The three-judge panel did not seem to display any sympathy for the hunters’ personal losses. In September, the panel denied the appeal wholly on technical, procedural grounds without ever addressing the underlying merits. In short, the panel held that the hunters had no right to appeal because their intervention was only pending but not granted at the time of the trial court’s order. The appeal of the trial court’s order dismissing the intervention, the order reconsidering and granting the intervention too narrowly, and the final denial of Conservation Force’s motion to reconsider were all held to be procedurally premature. Without ever reaching the merits, the appeal panel held that the case was not ripe for appeal until there is a final judgment in the entire polar bear case. That may be years from now because the underlying polar bear case was transferred to the District of Columbia and is the principle case in the multi-district litigation. The USF&WS’s threshold procedural arguments prevailed. We will probably abandon that appeal rather than seek writs to the US Supreme Court. The out-of-pocket expenses have been very high.
As I write this, Conservation Force’s growing legal staff is on the verge of initiating an entirely new proceeding for release of those trophies already taken. That is a mandamus, instead of waiting years to appeal when the matter is too stale. A mandamus is an extraordinary supervisory proceeding that does not have to wait for a final judgment. This will be the fourth separate legal avenue taken by Conservation Force and will be filed with the Ninth Circuit Court of Appeals instead of a motion for rehearing.

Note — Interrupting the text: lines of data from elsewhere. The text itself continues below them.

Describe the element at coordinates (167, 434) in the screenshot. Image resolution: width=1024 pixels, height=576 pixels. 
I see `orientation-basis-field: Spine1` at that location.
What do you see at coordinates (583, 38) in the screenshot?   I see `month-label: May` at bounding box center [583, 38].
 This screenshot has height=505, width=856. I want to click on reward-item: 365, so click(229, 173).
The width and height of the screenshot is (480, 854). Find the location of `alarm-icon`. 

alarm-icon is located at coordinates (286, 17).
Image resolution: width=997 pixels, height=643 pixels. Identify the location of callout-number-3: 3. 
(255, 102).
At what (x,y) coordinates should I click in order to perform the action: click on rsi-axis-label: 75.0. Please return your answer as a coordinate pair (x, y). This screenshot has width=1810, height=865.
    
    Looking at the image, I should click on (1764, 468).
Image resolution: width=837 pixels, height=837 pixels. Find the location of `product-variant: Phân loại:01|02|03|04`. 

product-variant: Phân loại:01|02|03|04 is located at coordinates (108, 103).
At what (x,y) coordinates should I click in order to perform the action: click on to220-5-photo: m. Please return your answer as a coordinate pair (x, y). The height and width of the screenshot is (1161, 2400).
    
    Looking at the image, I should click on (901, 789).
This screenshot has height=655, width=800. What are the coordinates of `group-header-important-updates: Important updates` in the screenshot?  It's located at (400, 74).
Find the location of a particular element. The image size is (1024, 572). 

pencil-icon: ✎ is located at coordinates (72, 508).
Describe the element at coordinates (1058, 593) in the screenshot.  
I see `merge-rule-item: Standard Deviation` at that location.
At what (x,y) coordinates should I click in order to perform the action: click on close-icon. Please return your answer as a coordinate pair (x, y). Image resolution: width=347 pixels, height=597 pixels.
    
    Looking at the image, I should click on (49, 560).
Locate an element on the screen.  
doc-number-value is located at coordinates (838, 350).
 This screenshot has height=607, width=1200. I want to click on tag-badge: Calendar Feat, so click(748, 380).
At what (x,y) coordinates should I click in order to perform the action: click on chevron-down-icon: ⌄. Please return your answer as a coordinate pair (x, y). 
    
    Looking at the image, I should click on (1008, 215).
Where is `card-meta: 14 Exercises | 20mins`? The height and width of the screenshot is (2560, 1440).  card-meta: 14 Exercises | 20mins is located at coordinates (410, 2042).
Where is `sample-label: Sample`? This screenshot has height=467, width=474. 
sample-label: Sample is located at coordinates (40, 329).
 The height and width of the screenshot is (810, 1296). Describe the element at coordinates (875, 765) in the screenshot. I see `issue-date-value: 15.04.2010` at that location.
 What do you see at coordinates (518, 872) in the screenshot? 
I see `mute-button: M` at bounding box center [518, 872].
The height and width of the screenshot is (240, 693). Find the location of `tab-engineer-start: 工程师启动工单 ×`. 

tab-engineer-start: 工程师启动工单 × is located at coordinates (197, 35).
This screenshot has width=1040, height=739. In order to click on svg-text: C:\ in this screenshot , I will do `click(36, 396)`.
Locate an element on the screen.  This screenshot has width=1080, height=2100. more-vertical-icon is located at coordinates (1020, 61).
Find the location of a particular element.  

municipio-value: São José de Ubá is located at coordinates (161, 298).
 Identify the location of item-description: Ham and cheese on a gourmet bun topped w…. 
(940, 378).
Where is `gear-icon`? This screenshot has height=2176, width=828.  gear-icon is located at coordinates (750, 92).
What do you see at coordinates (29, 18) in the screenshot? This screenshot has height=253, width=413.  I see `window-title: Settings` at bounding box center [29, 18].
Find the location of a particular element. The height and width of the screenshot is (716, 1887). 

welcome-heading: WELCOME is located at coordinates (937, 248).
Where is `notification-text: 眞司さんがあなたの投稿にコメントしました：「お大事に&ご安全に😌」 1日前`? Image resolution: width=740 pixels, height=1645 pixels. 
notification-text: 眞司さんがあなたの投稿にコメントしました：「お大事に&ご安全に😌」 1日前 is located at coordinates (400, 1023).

Conservation Force’s suit in the D.C. District Court challenging the listing itself is moving forward. The suit was consolidated with all the others and ordered to be jointly briefed with the State of Alaska, SCI/SCIF, the California Cattlemen’s Association and NAACP (yes, strange bedfellows). We are to file a joint summary judgment brief and also separate briefs for issues that are not shared on 20 October.
Because of the extensive number of plaintiffs in Conservation Force’s suit and its more than 1,000 pages of substantive comments opposing the listing, it has been given permission to file a slightly larger separate supplemental brief as well. We successfully fought for that extra brief space over several hearings. On the other hand, our efforts to eliminate all the interventions by anti-hunting organizations were all denied. The trial judge has granted permissive intervention to any and all those that requested it, such as HSUS. They too must file their briefs together jointly as one. The schedule of all the cross briefs, replies, and so on are set through the summer of 2010, at which time the court will schedule staggered spaced for all oral arguments on all the separate cases.
Conservation Force’s third case is the suit over the USF&WS denial of our attempted import permit applications under the “enhancement” section of the MMPA. That case has been consolidated with all the other trophy import cases and, over our objections, the antis and environmentalists have all been allowed to permissively intervene. Although it is now before the same Judge and is on the same schedule as the other import-related cases, it is to be separately briefed, i.e. a standalone brief. Our opening brief for summary judgment in that case is due 20 November, 2009.